Le contraste avec les réponses à la même question en septembre 2002 pourrait difficilement être plus frappant. À l’époque, 55% ont déclaré que le pays avait changé pour le mieux, seulement 27% pour le pire. Nous n’étions pas encore allés en Irak et nous nous prélassions toujours dans l’altruisme de nos héros du 11 septembre.

Il y a, je pense, de la sagesse dans les intuitions du pays, hier et aujourd’hui. Alors que nous atteignons un anniversaire marquant des attentats, nous ne devons jamais oublier ceux dont la vie a été perdue. Et s’il y a un aspect de l’esprit du 11 septembre qui devrait rester avec nous, c’est le dévouement au service désintéressé qui a inspiré notre pays il y a deux décennies et reste un modèle pour ce à quoi devrait ressembler le patriotisme.

Mais à bien d’autres égards, nous devons aller au-delà du 11 septembre – au-delà de l’orgueil qui nous a fait penser que nous pourrions refaire le monde par la force, au-delà de la tentation toujours présente d’utiliser une catastrophe pour justifier des projets déjà en tête avant que la catastrophe ne frappe.

Ce que nous avons fait juste après le 11 septembre n’a pas été inspiré par des plans grandioses mais par une réponse minutieuse à des échecs plus ordinaires : l’incapacité de comprendre et d’agir sur la base des renseignements disponibles, le manque de coopération entre les agences chargées de nous protéger, l’incapacité de saisir combien de dégâts pourraient être infligés par des ennemis beaucoup moins puissants que nous. Nos systèmes sont mieux à même de reconnaître ces lacunes, et notre imagination est plus sensible aux menaces.

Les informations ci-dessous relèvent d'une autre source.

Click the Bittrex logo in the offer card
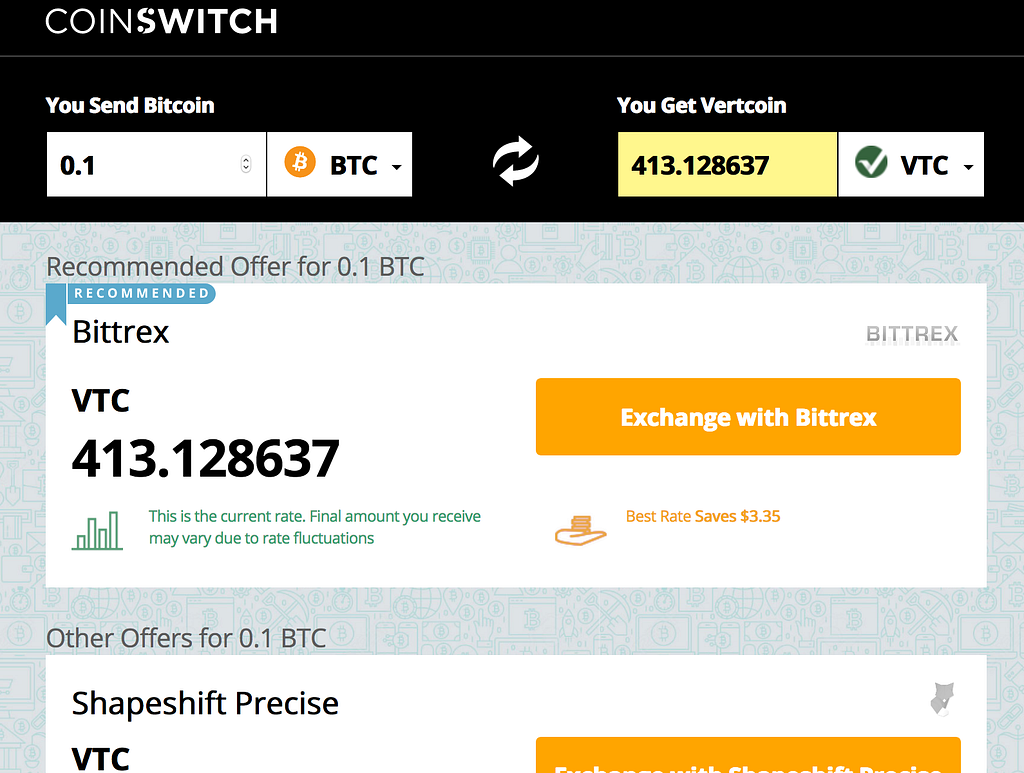Viewport: 1024px width, 773px height. pyautogui.click(x=911, y=334)
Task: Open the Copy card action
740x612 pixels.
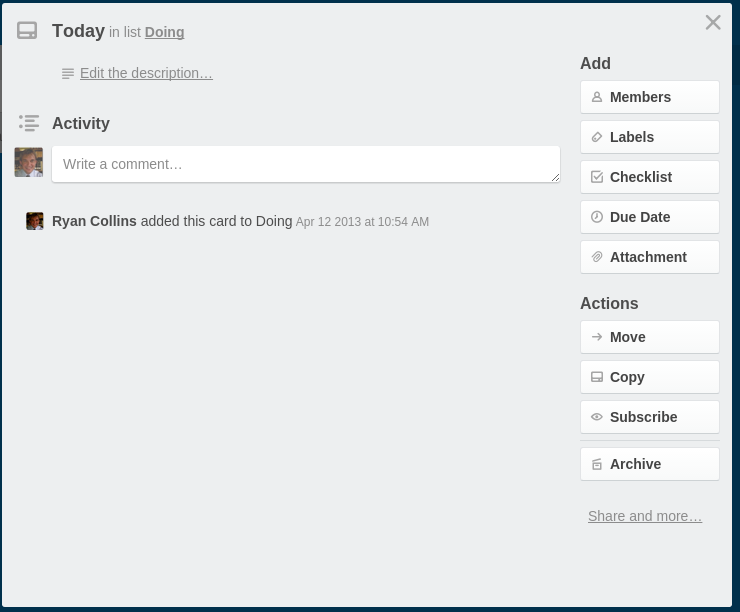Action: (649, 377)
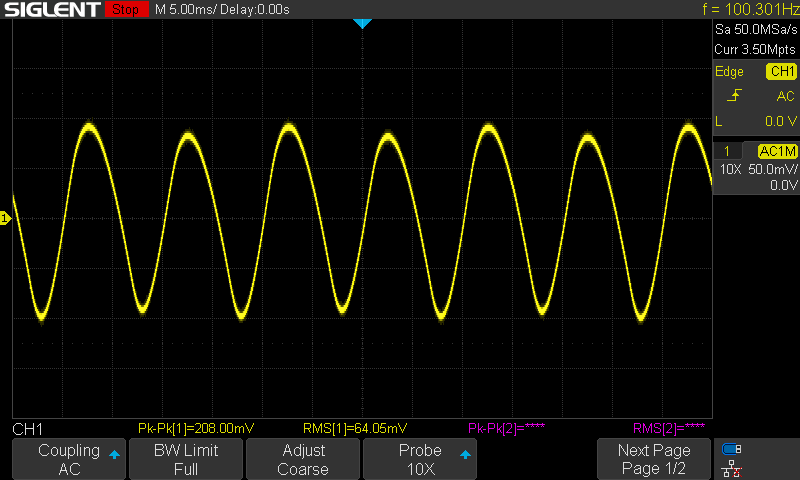
Task: Toggle Adjust between Coarse and Fine
Action: point(303,459)
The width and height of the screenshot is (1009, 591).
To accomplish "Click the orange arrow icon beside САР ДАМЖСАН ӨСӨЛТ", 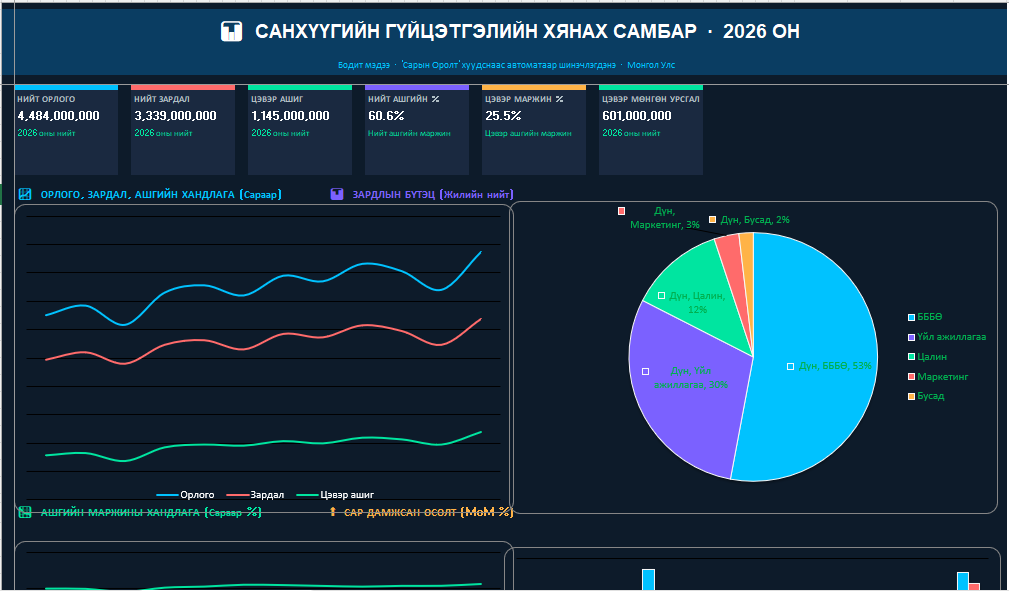I will coord(333,512).
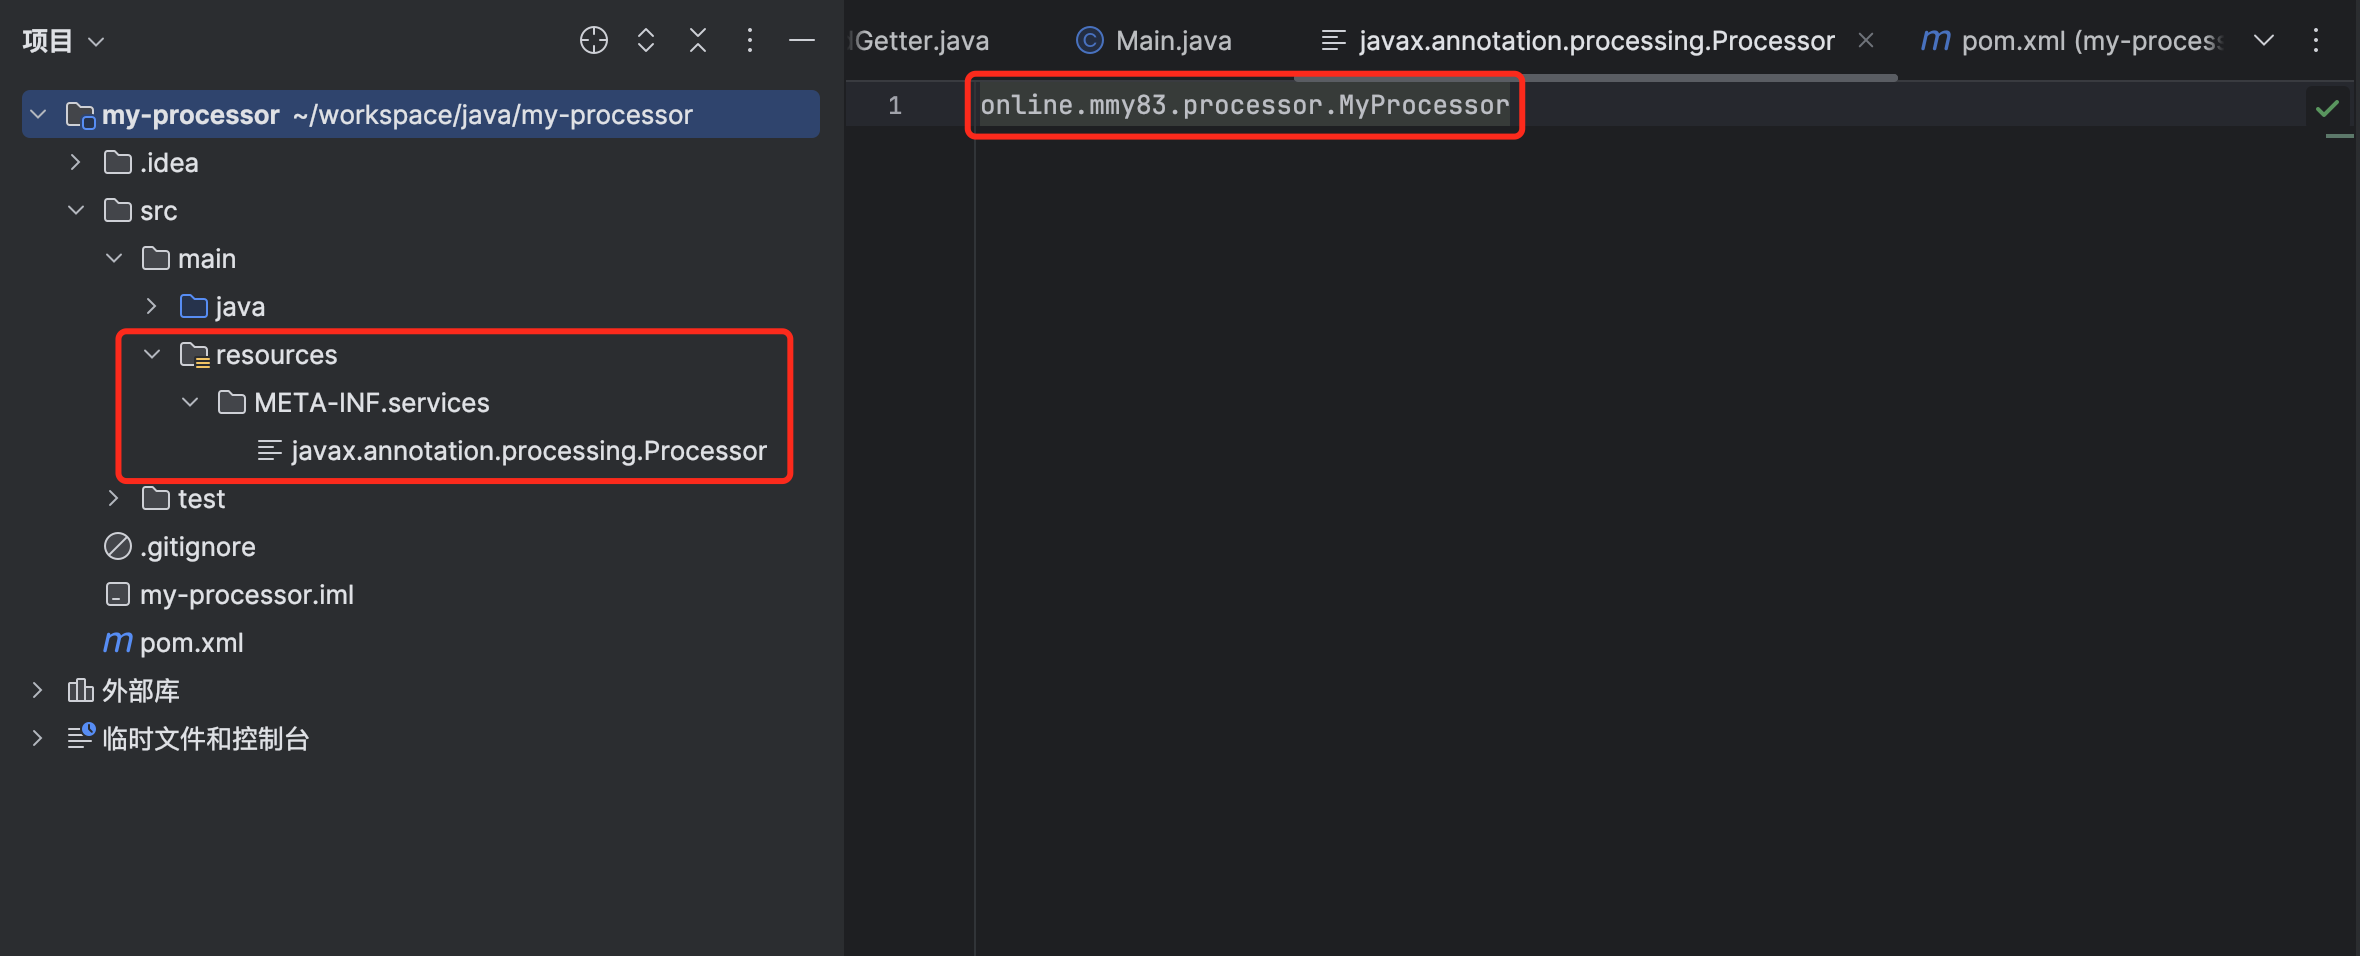
Task: Open the 项目 view selector dropdown
Action: (x=62, y=41)
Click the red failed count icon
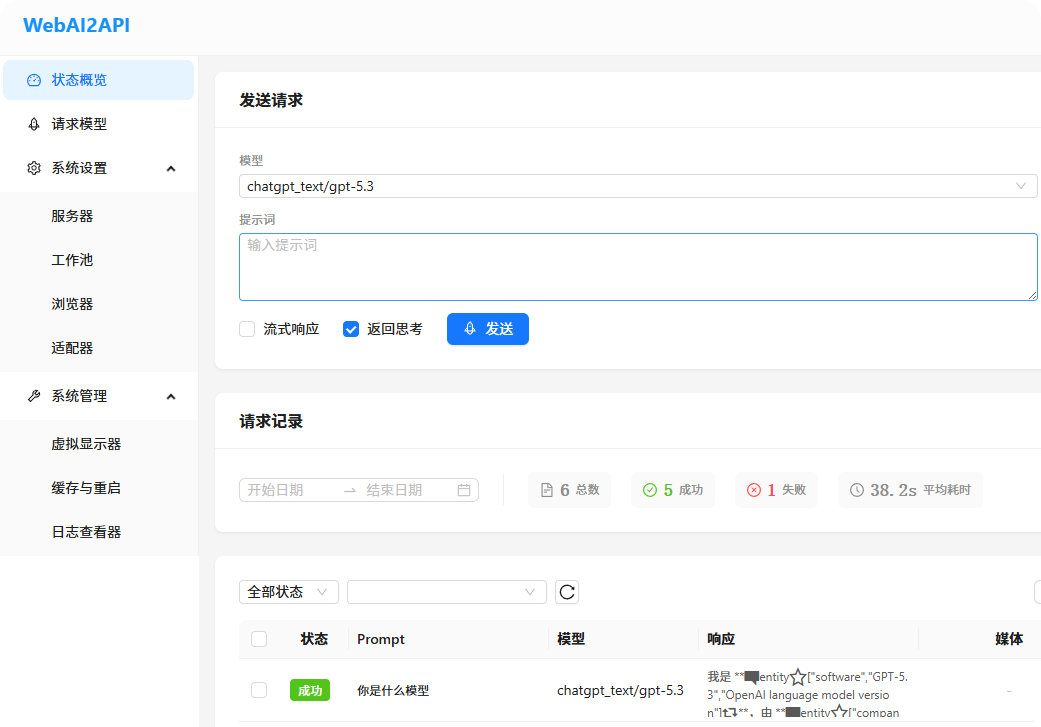This screenshot has height=727, width=1041. [x=754, y=490]
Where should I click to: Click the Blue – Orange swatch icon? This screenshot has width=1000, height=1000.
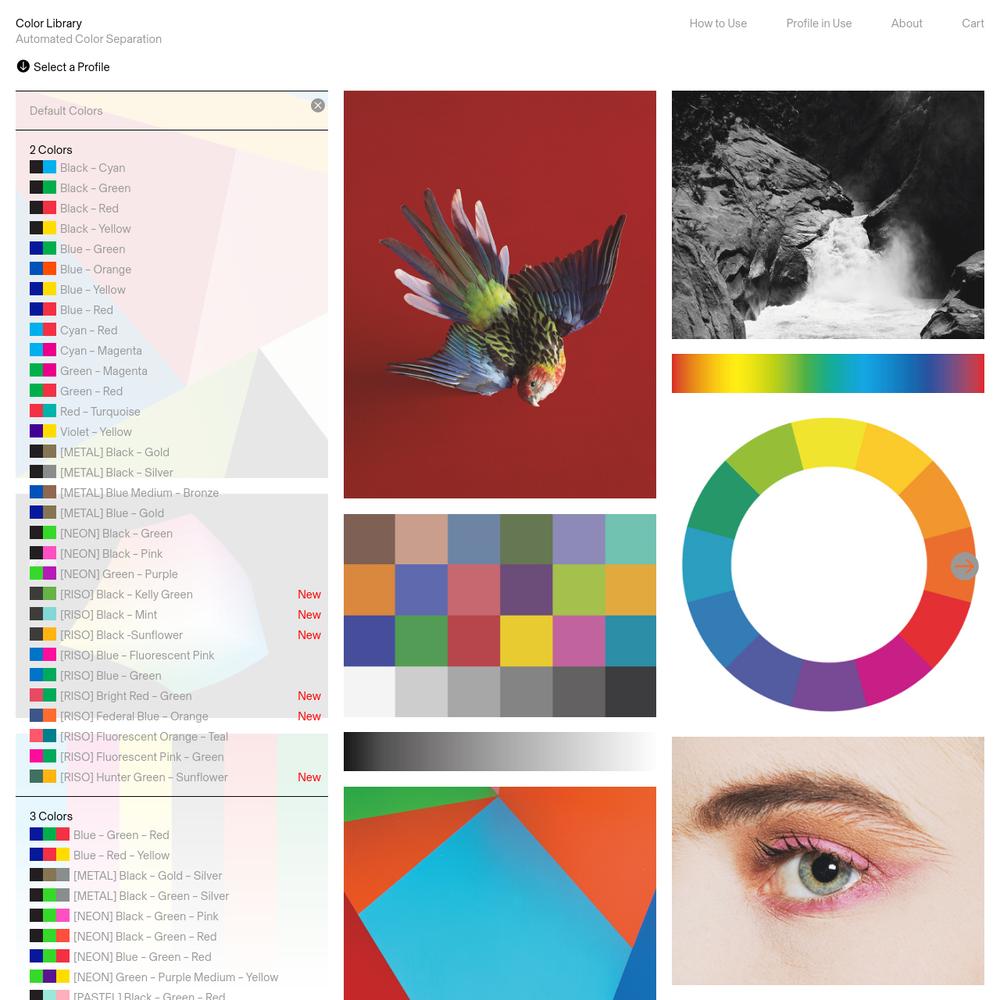point(43,269)
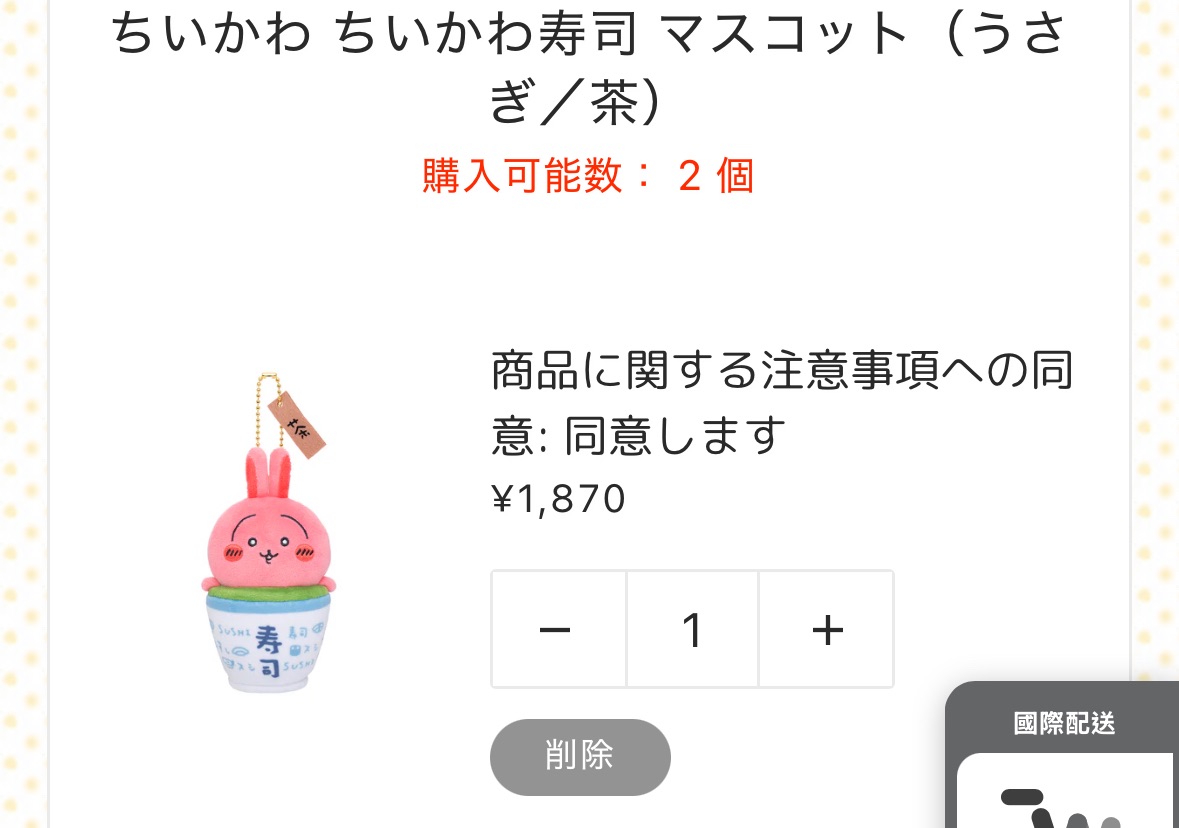Tap the yellow dotted right page border
1179x828 pixels.
click(x=1156, y=338)

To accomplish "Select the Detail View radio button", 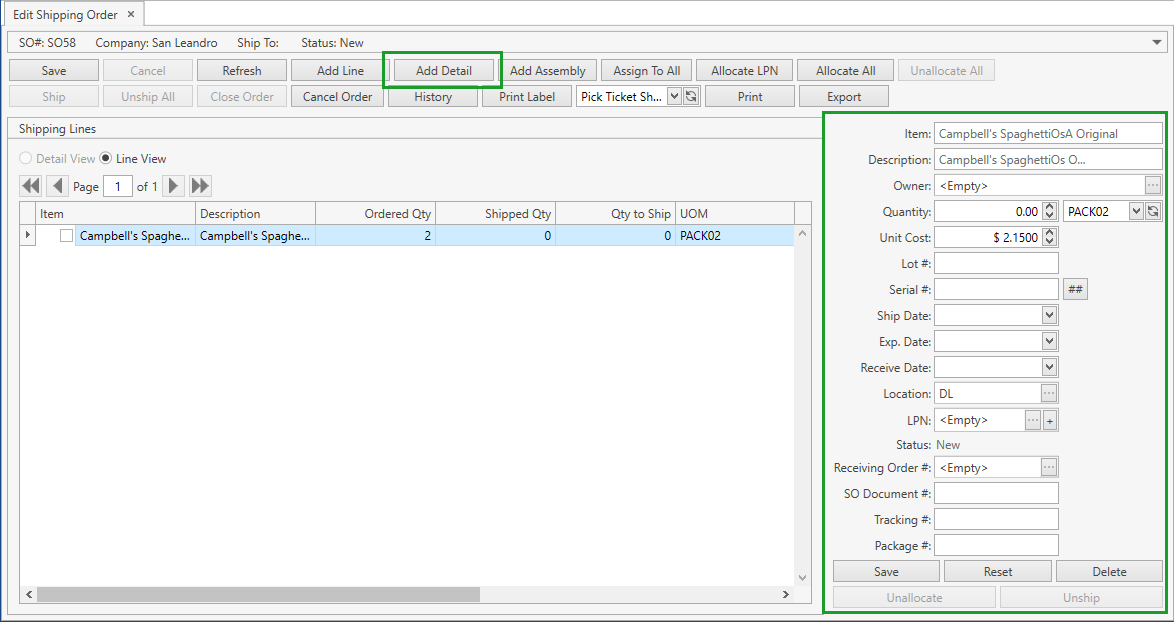I will [x=23, y=157].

Ce dont nous n’avons pas besoin et ne devrions pas vouloir, ce sont des déclarations grandiloquentes de l’objectif américain le 11 septembre 2021. Bien mieux seraient des souvenirs sobres des héros et des morts ; des évaluations réalistes de ce qu’il faudra pour protéger notre peuple; et un engagement à ne pas rester embourbé dans les sentiments, les impulsions et les erreurs qui ont suivi un moment tragique. Tout cela, et des prières pour que nous ne soyons plus jamais confrontés à un malheur de ce genre.